The County of Carleton Law Association (CCLA) was awarded this year’s Award for Outstanding Philanthropic Group, after being nominated by the Ottawa Food Bank for its annual food drive while Dave and Ann Trick received Outstanding Individual Philanthropist for their support of the CHEO Foundation. Ann thanked her late mother for teaching her family that it’s better to give than receive.

Mike McGahan, CEO of CLV Group, got his team to join him on stage to accept the Outstanding Corporate Philanthropist Award. The company’s annual golf tournament has raised more than $5 million for a whole bunch of charities. During the pandemic, the company supported local merchants through its #CLVSupportsLocal campaign and also provided money to the Ottawa Food Bank, asking it to purchase food through local restaurants to create a twofold impact in the community. As well, CLV is a long-time supporter of BGC Ottawa, which successfully nominated McGahan for an AFP Ottawa award in 2018.

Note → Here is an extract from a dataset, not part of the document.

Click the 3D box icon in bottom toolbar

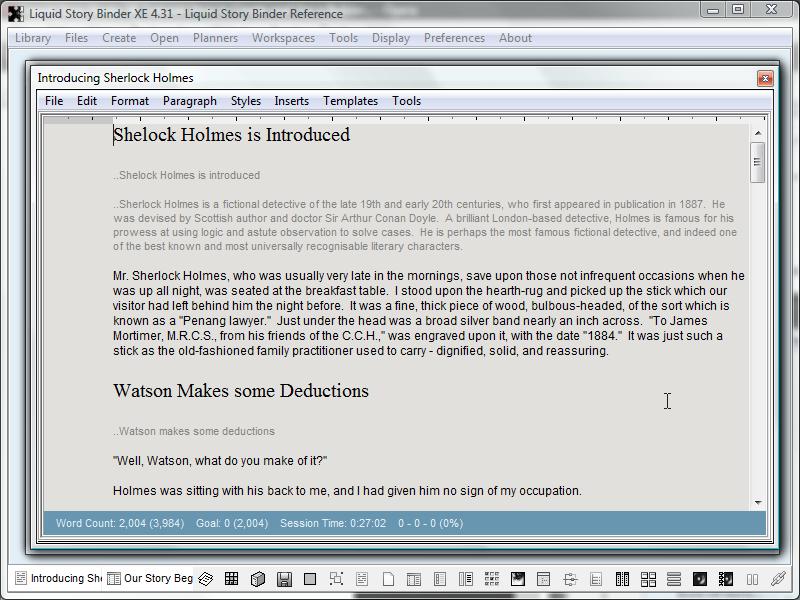(258, 579)
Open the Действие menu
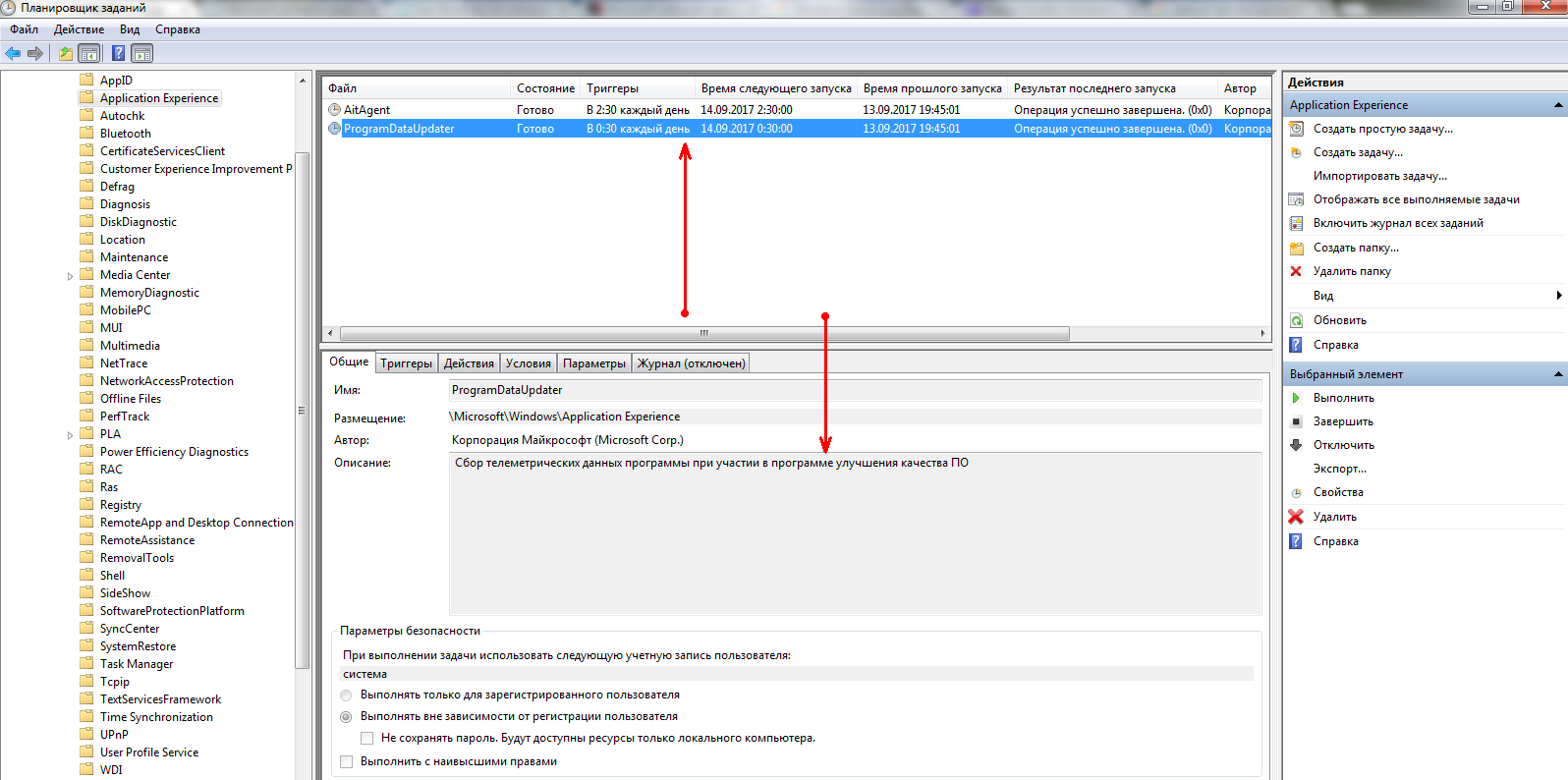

McGahan told the audience how proud he was to be “just a small part” of the CLV team. “We’ve got such a great group of people. They want to do as much as they can in the community. 

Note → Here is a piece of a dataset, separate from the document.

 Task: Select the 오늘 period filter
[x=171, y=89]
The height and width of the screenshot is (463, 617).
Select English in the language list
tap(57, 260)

“And I have to tell you, just being here, it just really makes you want to do more.”

McGahan praised all the individuals and businesses who have stepped up, philanthropically, during the pandemic months. “It makes you really proud to be from Ottawa,” said McGahan. “I tell you, we’ve got such an amazing city.”


This year’s Outstanding Youth Philanthropist award went to Daniel Bersyniow-Naane, who launched the student-led Star of Life Project to create positive and sustainable change. 

“Community service to me is more than just playing a hands-on role within the community; it’s about inspiring others, specifically our youth,” said Bersyniow-Naane, 18, a health science student at the University of Ottawa. “Our youth may only be 20 percent of our present but they are 100 percent of our future.”

It had only been about two weeks since Bersyniow-Naane was last on stage to collect a RBC Spirit of The Capital Youth Award, also at the NAC. “I do think we’re all going to be working for you some day,” RBC vice president Linda Newman, who had been at that previous awards ceremony, told him while offering up her congratulations. 

She presented the final award of the evening for Innovation in Fundraising to the Youth Services Bureau Foundation. It had been nominated by KPMG, which was represented by Ottawa managing partner Andrew Newman.


The one-time award recognizes the innovation in fundraising during the pandemic. “Over the past 20 months, that’s what we’ve all been doing … rethinking, recreating,” said YSB Foundation executive director Patti Murphy

The YSB Foundation “dug deeper” into digital fundraising and transitioning to virtual events. “Like all of you, we worked hard to reimagine pretty much everything,” said Murphy.

The selection jury for this year’s Ottawa Philanthropy Awards consisted of Mariette MacIsaac, manager of Trinity Development Foundation; Derek Noble, partner at Huntington Properties; Brian Scott; Glenn Sheen, regional director of community marketing and citizenship at RBC; Patrick Twagirayezu, lawyer at Emond Harnden; Jennifer Van Noort, vice president of philanthropy with The Ottawa Hospital Foundation; and Sheila Whyte, owner of Thyme and Again.

The evening also saw the digital launch of the annual Giving Guide that’s published by the Ottawa Business Journal in partnership with AFP Ottawa and Foundation WCPD.